__Work task__
Print exactly the lines from the one containing "Viewport: 1494px width, 826px" through the last line of the entries below; the pictures stay out of the copy.

─── Data provided ───

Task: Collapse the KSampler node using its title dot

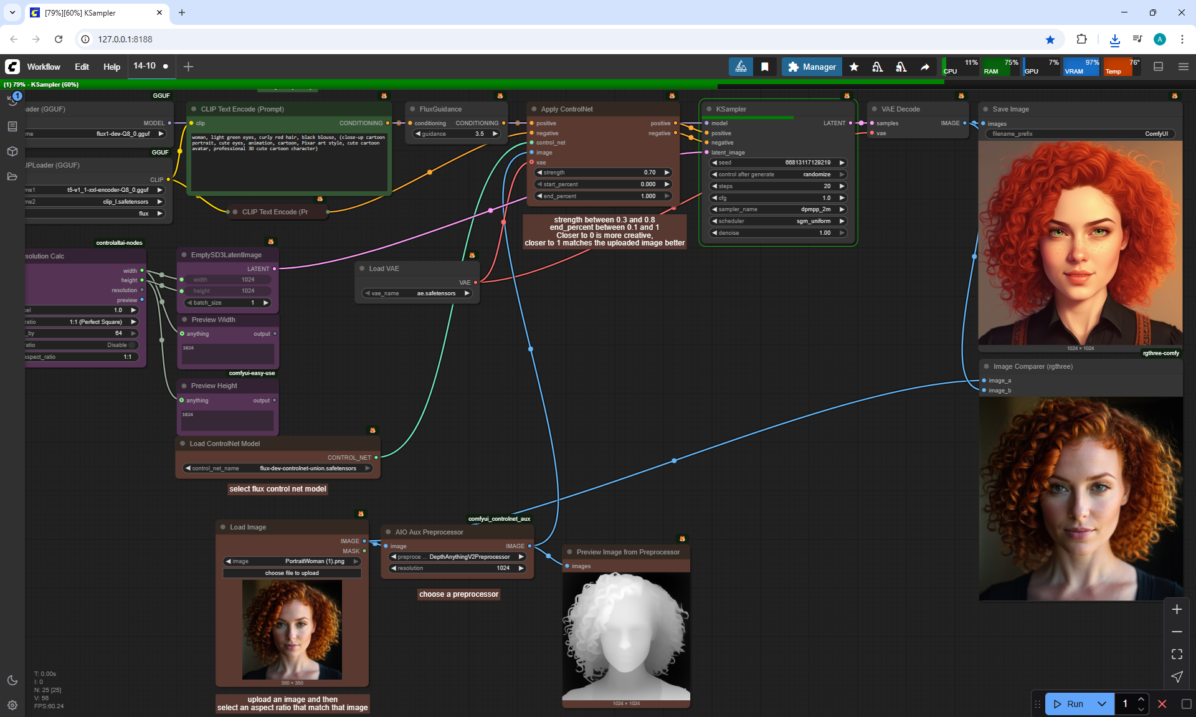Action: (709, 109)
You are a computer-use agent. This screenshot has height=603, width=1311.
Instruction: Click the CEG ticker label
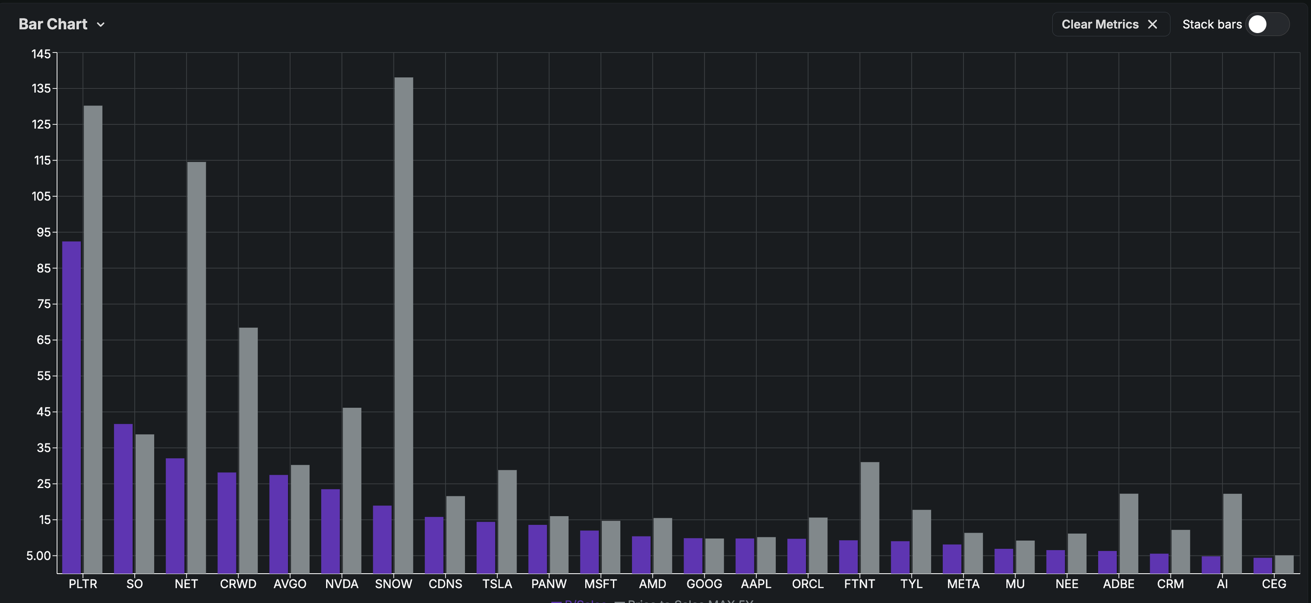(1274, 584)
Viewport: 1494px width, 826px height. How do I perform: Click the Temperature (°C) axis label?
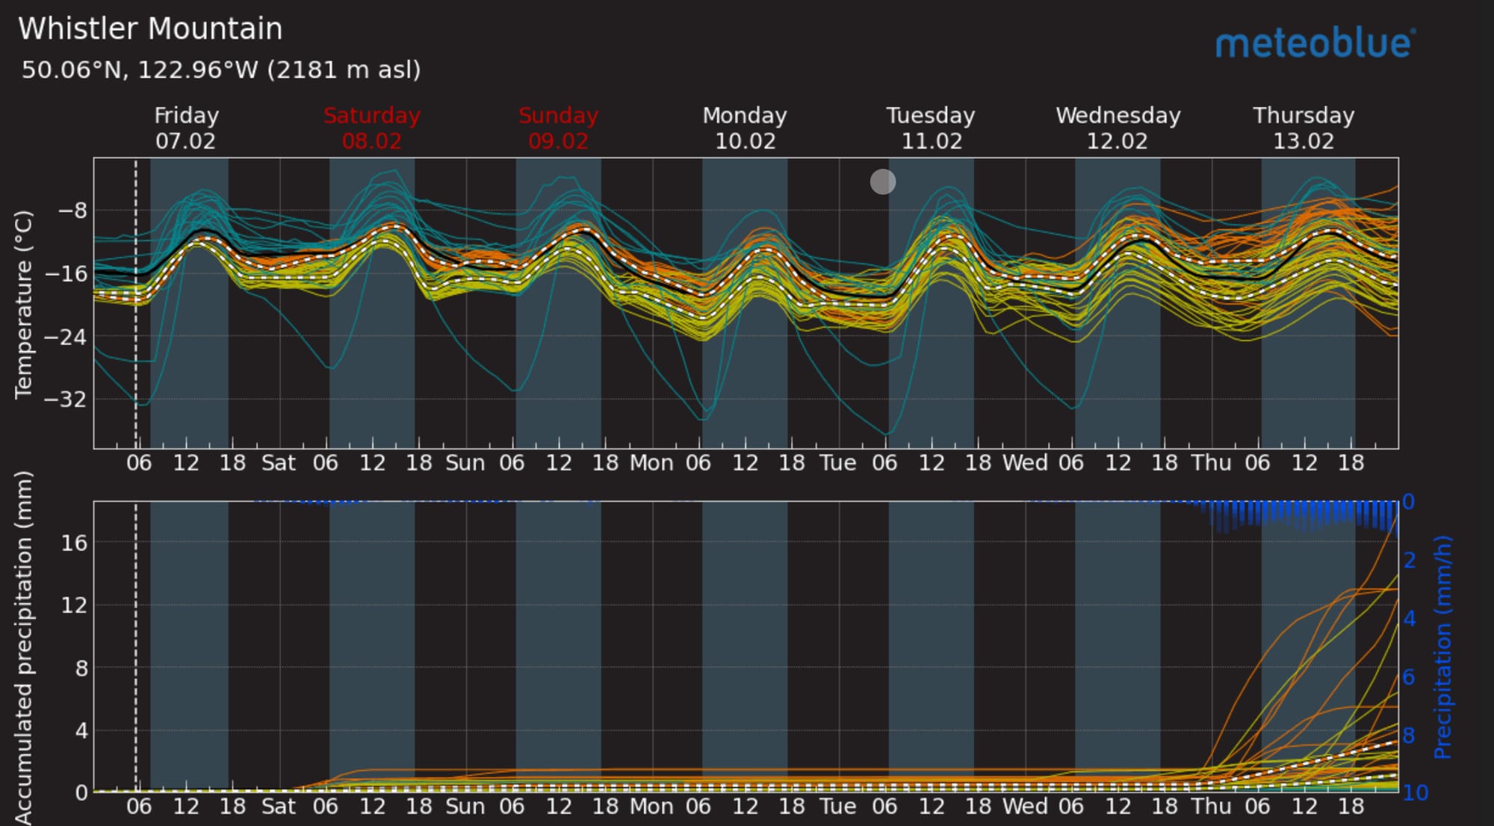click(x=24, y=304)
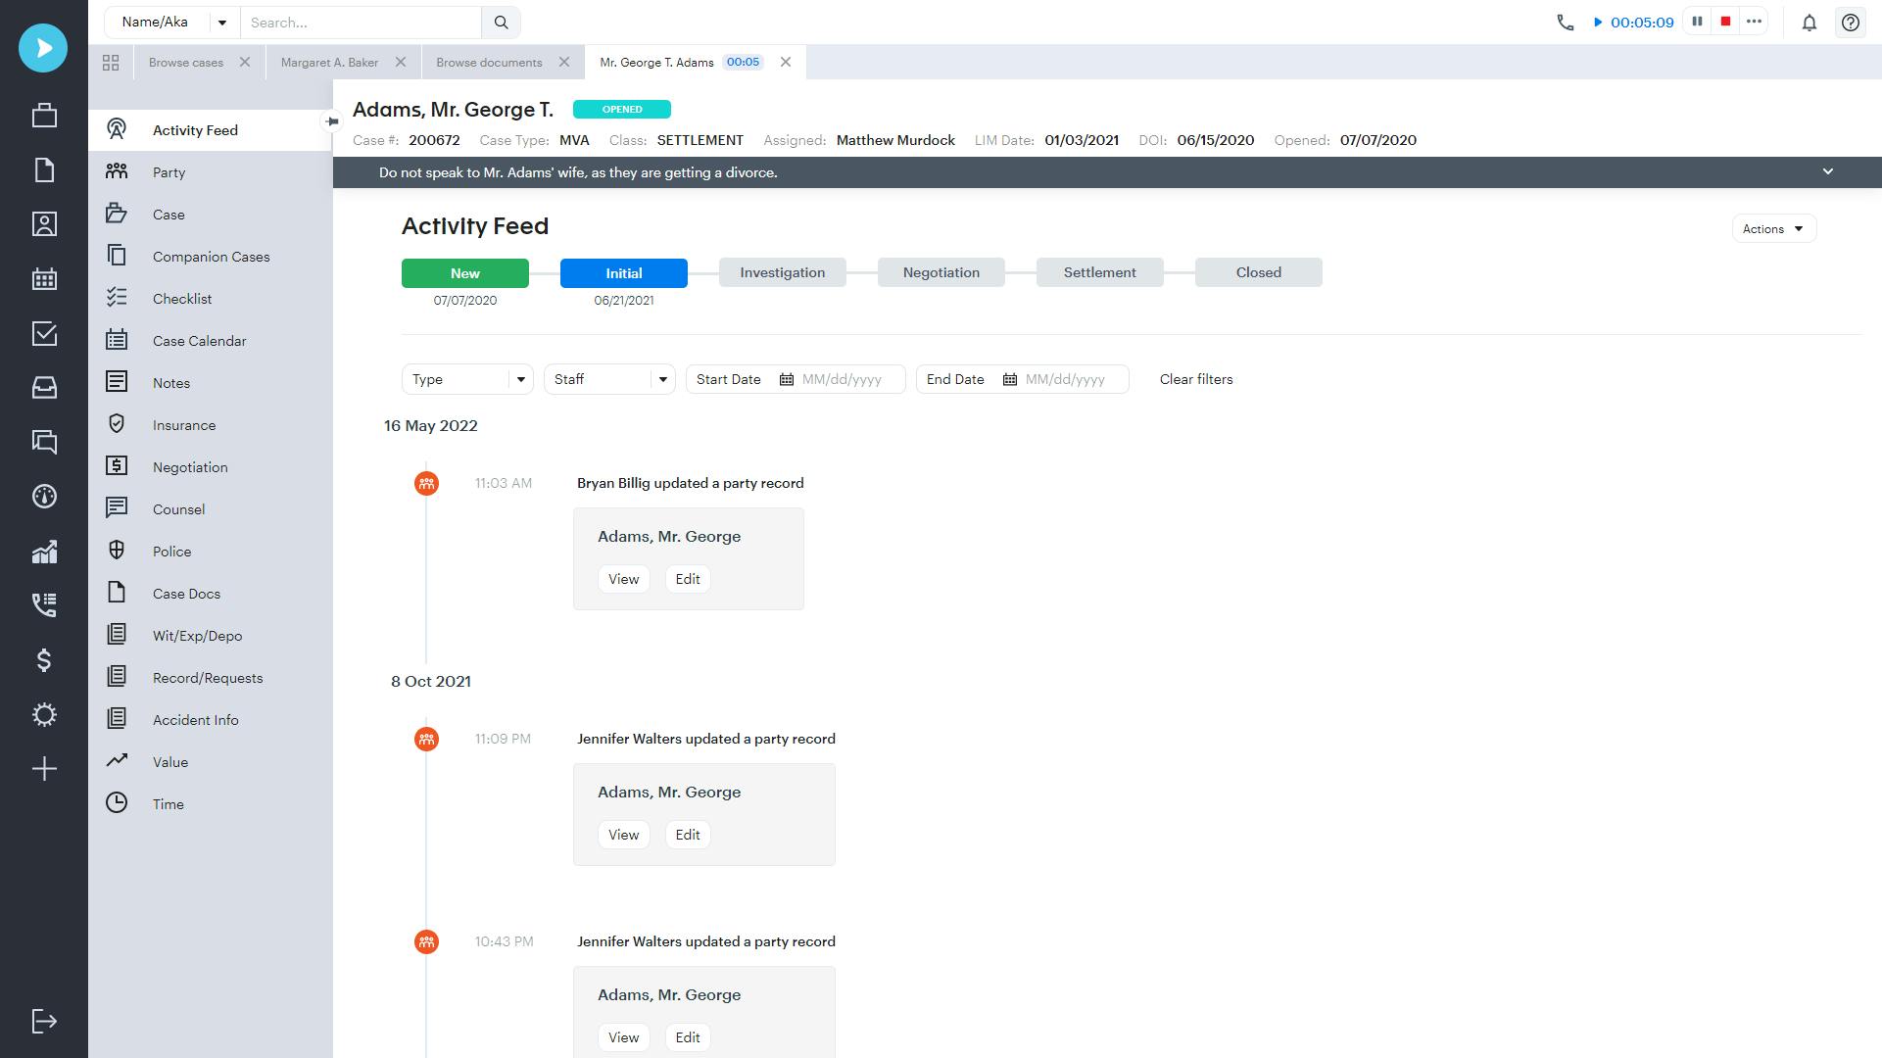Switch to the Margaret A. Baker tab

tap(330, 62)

───

__Reply__
Viewport: 1494px width, 826px height. How do I perform: Click the Temperature (°C) axis label?
click(x=24, y=304)
Switch to the Margaret A. Baker tab

tap(330, 62)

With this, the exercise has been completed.